Je l’observe avec des yeux ronds. Je ne savais même pas que c’était possible.
-Tu veux dire… On est pas… En couple ?
-Ouais, enfin si mais… Ça a pas besoin d’être tout fermé, tu vois ? C’est ma grand-mère, elle… Enfin c’est elle qui m’a appris ça. Elle est mariée depuis soixante ans à mon grand-père, et aujourd’hui elle a aussi une autre partenaire dans sa vie et… Son autre partenaire a deux autres partenaires, mais y’en a une qui sort aussi avec le partenaire de l’autre partenaire enfin… Je veux dire… Si elle peut le faire, je crois qu’on peut le faire aussi, non ? Je te l’ai dit, je n’ai pas peur. Parce que…
Il rougit.
-Je sais que tu m’aimes fort. Et qu’on tient à l’autre. Et puis, aussi… Qu’on a tout le temps d’apprendre à se connaître encore mieux.
Je réfléchis un moment. Puis je pouffe un peu.
-On a brûlé quelques étapes, non ?
-Le premier baiser avant le premier date ? Possible, oui, répond-t-il d’un ton riant.
-Un premier date à parler de mes chagrins d’amour, on est bien, je renchéris.
-Et ce premier baiser direct à l’anniversaire de ce chagrin d’amour, termine Théodore avec un sourire. Une catastrophe.

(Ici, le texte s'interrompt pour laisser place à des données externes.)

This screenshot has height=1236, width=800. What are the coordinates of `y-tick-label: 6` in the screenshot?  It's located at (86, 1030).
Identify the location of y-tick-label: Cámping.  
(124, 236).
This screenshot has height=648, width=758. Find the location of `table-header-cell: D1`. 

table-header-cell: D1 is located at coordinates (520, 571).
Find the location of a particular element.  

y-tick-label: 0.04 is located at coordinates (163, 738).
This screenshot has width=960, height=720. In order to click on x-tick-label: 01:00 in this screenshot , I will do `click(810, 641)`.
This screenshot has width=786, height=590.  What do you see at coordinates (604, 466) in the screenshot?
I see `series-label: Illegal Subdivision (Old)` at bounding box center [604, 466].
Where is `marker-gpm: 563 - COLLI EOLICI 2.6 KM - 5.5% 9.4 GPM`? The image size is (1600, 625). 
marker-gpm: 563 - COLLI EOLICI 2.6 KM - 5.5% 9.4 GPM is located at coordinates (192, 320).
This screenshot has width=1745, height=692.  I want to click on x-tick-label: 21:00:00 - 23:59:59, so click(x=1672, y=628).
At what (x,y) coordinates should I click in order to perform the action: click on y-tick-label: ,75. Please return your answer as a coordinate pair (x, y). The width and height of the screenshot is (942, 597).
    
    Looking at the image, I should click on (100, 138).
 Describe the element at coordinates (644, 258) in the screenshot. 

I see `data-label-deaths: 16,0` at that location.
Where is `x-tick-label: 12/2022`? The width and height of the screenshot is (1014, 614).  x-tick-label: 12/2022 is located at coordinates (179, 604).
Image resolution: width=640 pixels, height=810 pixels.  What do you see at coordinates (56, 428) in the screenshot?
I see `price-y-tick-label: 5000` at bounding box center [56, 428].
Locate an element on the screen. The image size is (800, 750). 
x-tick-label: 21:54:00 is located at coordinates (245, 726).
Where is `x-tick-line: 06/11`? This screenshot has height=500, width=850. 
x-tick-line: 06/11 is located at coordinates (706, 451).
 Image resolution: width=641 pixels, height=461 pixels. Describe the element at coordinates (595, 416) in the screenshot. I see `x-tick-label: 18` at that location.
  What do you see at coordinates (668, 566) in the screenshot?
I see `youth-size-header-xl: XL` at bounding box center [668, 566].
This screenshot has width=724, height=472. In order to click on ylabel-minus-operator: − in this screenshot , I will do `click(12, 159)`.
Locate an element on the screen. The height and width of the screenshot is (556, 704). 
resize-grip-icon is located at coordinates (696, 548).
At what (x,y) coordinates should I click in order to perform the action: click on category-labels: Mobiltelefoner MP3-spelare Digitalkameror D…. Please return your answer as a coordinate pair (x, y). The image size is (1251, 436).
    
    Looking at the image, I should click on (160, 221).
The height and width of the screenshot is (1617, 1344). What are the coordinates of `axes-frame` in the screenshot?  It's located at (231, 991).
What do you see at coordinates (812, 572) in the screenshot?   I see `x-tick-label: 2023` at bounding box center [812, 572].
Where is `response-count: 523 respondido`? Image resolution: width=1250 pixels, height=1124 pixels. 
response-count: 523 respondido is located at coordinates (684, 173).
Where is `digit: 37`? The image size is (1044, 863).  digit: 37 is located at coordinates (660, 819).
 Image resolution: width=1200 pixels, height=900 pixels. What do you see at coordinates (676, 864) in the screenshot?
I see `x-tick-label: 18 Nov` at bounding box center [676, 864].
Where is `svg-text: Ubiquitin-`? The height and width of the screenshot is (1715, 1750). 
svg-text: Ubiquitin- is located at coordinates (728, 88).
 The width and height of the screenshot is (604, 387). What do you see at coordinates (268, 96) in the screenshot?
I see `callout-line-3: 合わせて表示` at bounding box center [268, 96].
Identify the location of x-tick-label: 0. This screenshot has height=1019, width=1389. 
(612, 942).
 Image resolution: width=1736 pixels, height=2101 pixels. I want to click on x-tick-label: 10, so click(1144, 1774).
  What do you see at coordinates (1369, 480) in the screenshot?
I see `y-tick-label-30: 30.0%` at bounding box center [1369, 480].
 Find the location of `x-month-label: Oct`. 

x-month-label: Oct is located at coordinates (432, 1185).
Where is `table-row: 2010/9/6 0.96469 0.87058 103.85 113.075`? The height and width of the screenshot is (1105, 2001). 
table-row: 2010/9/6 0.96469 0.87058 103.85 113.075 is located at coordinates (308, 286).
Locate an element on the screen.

Nous rions, nous laissant tomber dans l’herbe, nos doigts toujours mêlés reposant désormais au sol.
-Ce n’était vraiment pas la meilleure idée du monde, hein, je soupire.
-Non… Je crois qu’on s’est bien foiré, sur le coup, reconnaît Théodore. Pourtant je croyais qu’on était assez loin.
-Peu importe. Le mal est fait. Et comme dit Nora… On ne peut pas combattre les démons d’un autre, je réponds d’un ton morne.
-C’est tellement évident qu’il est amoureux de toi, pourtant ! enchaîne Théodore.
-Tu trouves ?
Je ris, mais je n’en mène pas large. Depuis ma déclaration ratée - depuis notre baiser manqué, j’ai utilisé l’essentiel de mon énergie à noyer toute forme d’espoir au creux de mon torse, à étrangler à la naissance chaque pensée indésirable qui me rapprocherait trop de Samuel.
-Ca crève les yeux. Je ne sais pas ce qu’il fuit, mais si ça le fait passer à côté d’une personne aussi incroyable que toi, d’une relation aussi forte que la vôtre, ça doit être terrifiant.
Ses paroles me laissent pensif. M’aime-il, après tout ? Il m’a assuré que non. Je suis son ami. Et quoi qu’il ressente pour moi, si c’est d’un ami dont il avait besoin, je veux être cet ami pour lui.
-Bon, reprend Théodore en se redressant et s’ébrouant pour enlever l’herbe de ses vêtements, ce n’est pas tout ça mais c’est un date et on a toujours pas mangé de crêpe.
-Un vrai crime, que j’admets avec le plus grand sérieux.
Je lui prends la main et lui sourit alors que nous nous redressons pour aller vers le stand de crêpes. Il en prend une au sucre et moi, au sirop d’érable. Nous nous sommes placés en riant un peu à l’écart de la roulotte, discutant toujours, main dans la main et cœur à cœur. Cependant, après avoir récupéré les deux friandises dégoulinantes de sucre à l’étal, je me retourne sur un Théodore figé, un téléphone dans la main.
-C’est Sam, qu’il me dit en me tendant mon propre téléphone. Il a fini par répondre.